Secara nasional, Credit Union (CU) di Indonesia kini bukan lagi sekedar
lembaga keuangan, tetapi sudah menjadi gerakan ekonomi karena besar dan
luasnya dampak yang dihasilkannya. Secara kuantitas, sampai Oktober 2009
menurut data dari Induk Koperasi Kredit Indonesia (Inkopdit) terdapat
964.048 orang anggota dengan aset sekitar Rp.6 triliun yang tersebar di 965
Kopdit primer.

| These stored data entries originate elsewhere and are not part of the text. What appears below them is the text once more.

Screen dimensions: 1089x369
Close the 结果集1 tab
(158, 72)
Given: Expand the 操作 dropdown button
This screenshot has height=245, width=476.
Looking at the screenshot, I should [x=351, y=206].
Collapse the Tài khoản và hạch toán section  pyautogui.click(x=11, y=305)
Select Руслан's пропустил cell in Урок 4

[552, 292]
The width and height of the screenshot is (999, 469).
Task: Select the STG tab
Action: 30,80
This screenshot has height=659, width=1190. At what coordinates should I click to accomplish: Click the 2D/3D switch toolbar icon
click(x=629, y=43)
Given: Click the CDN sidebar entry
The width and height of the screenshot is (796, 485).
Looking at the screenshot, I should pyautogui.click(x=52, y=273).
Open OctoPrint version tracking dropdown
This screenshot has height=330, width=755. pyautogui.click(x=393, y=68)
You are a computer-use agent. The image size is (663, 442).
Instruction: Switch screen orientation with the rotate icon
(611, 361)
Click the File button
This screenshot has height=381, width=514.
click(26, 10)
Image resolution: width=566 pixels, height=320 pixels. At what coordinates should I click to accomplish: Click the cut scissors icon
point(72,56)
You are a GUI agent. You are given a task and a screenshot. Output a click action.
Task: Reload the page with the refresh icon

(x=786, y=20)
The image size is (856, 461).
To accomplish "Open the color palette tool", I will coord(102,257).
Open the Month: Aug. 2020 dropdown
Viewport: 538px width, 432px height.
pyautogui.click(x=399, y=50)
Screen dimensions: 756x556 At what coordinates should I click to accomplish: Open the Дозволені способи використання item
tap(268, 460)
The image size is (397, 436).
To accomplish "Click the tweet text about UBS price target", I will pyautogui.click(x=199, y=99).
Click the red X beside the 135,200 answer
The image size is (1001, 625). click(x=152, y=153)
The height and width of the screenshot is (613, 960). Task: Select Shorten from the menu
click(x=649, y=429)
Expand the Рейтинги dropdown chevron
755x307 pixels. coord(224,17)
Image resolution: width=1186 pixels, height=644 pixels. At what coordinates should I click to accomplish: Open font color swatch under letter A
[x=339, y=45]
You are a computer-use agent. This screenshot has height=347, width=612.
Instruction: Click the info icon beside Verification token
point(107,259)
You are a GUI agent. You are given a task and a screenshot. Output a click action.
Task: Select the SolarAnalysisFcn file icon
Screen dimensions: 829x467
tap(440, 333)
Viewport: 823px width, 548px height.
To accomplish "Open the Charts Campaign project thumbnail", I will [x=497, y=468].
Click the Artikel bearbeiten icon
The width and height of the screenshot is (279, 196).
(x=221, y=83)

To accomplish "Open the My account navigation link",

Saat ini Inkopdit memiliki jaringan 30 Puskopdit/ Pra
Puskopdit/ BK3D yang tersebar di beberapa Propinsi di seluruh Indonesia.
DR. Eddy Suratman, dosen Fakultas Ekonomi Universitas Tanjungpura, menilai
bahwa CU model Kalimantan yang dipelopori AR. Mecer telah berkontribusi
secara signifikan dalam meningkatkan perekonomian masyarakat pedesaan
khususnya, dan masyarakat umumnya. "Credit union benar-benar sangat membantu
perekonomian masyarakat yang tidak punya akses ke bank komersial karena
inilah lembaga keuangan yang benar-benar dimiliki dan dikelola rakyuat
secara langsung,"ujarnya dalam sebuah seminar erkonomi kerakyatan di
Pontianak beberapa waktu lalu.
"CU benar-benar sangat membantu kami masyarakat pedalaman ini sebagai alat
kami berusaha sekaligus memberikan kami pengetahuan dan kebijakan dalam
pengelolaan keuangan,"ujar Masita, seorang pedagang yang bermodal pinjaman
dari CU Gemalaq Kemisiq di kampung Beriam, Manis Mata, Ketapang--perbatasan
Kalbar-Kalteng.
Credit union terbukti telah meningkatkan taraf kehidupan sosial ekonomi
jutaan rakyat di Indonesia. CU telah mensejahterakan banyak orang tanpa
memandang golongan agama, etnis, status sosial dan aneka perbedaan buatan
manusia lainnya.
Memutus rantai kemiskinan
Lahirnya credit union merupakan cara yang jitu untuk memutus rantai
kemiskinan. Meminjam istilah Ragnar Nurkse, ahli ekonomi asal Swedia
penerima Hadiah Nobel, kemiskinan itu adalah sebuah vicious circle poverty
atau lingkaran setan kemiskinan. Menurutnya, keterbelakangan,
ketidaksempurnaan pasar dan kurangnya modal menyebabkan rendahnya
produktifitas. Karena produktifitas rendah maka pendapatan juga rendah
sehingga berimplikasi pada rendahnya tabungan dan investasi. Rendahnya
investasi berakibat pada keterbelakangan...dan seterusnya membentuk
lingkaran, tidak ada putusnya.
Begitulah kondisi masyarakat dimana CU didirikan, seperti di Jerman,
Indonesia dan khususnya Kalbar. Fenomena kemiskinan struktural dan kultural
semacam ini menggambarkan bagaimana kaum miskin tetap miskin karena dia
miskin, dan demikian terus berlaku secara turun-temurun tanpa menemukan
jalan keluar. Akhirnya Si miskin tetap miskin bahkan semakin terjerat dalam
“kubangan kemiskinan” karena mereka mendapatkan “bantuan” berupa pinjaman
dari lintah darat, pengijon, tengkulak atau perantara yang menagih cicilan
dengan bunga yang tinggi.
Menukik ke konteks Kalimantan, khususnya Kalbar, ketika CU awal didirikan,
kondisi yang dialami mayoritas masyarakat, khususnya Dayak, sangatlah
memprihatinkan. Masyarakat masuk dalam lingkaran setan kemiskinan
struktural. Bagi masyarakat Dayak sendiri, peran misionaris Katolik dan
Protestan sangat besar untuk memutus lingkaran setan kemiskinan melalui
pendidikan, kesehatan, pelayanan social lainnya dan credit union.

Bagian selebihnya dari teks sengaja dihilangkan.